Curator’s Note
What does one do when dreams burst overwhelmingly into reality, becoming... real? How does one deal with the angels which, representing these dreams, give body to a new world, but a world which can suddenly age because it is just a part of memory?
The virtue of dreams’ intrusion into the real is losing our sense of time; it is ignoring the compartmentalisation of the existing past, the expectant present and an uncertain future. It is looking at what surrounds us as if everything were real, and not just a projection of what once existed.
‘YiiMa’ is the bridge between dream and reality. It is the privileged vantage point over a time without time. It is a movement which oscillates between two realities: between what exists and will cease to exist, and what dreams project, prolonging its existence. But also, paradoxically, between what dreams reveal about an existence that was once real, giving new life to the testament of a Macao rich in content.
An allegory forces us to arrive at a synthesis of the discourse of the ‘other’. It means building a bridge between the story we tell and the meaning we wish to attribute to it. We are in the fantastic world of two intersecting realities. And the project revealed by the ‘YiiMa’art group is a good example of this crossing the bridge. But by always doing it, we in the end cannot distinguish between dream and reality, the symbolic and the substantial. We lose ourselves in memories, but, on waking, we soon realise the dream is real and that nothing ‘YiiMa’ shows us can be relegated to the shelf of the fantastic, the delirious, the imagined. It exists not only to give meaning to the awareness that society should have of its own history, but also to foster the feeling of belonging that each of us can have in it.

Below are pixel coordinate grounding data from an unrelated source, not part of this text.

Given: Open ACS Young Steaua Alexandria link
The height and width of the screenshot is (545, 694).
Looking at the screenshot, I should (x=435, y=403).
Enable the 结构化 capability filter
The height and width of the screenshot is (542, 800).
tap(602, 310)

Macao is the point of departure. However, before the journey, ‘YiiMa’visited the places that existed in the city, showing us a perspective which merges land and ‘sky’, combining in a single view that no other gaze can show us, at least not in the same way.
Macao is a city full of stories. An avalanche of traditions, of an intense existence, exudes through the pores of the city. And the images chosen for this project show the richness and density of some hidden corners of Macao. The intimacy of the unique places is never accessible. These images still show a past in which dreams transform into the present; being present, they live on in our memories, collectively and individually.
On the other hand, Venice, along with its Biennale, is a point of arrival, the synthesis of syntheses. The ‘Milk of Dreams’ to which we are led by this unknown, mysterious, seductive and inviting reality of Macao, a city with a unique history and multiculturalism, where at every turn we detect the imprint of built heritage, and which emanates a cultural richness and set of customs and traditions characteristic of the intermingled Chinese culture it seeks to preserve.
This project is the perfect demonstration that we can integrate the real into dreams, and with dreams, reality is made eternal. Furthermore, the combination of both shows the human condition in the context of a city that wishes to open up and reveal itself to the world.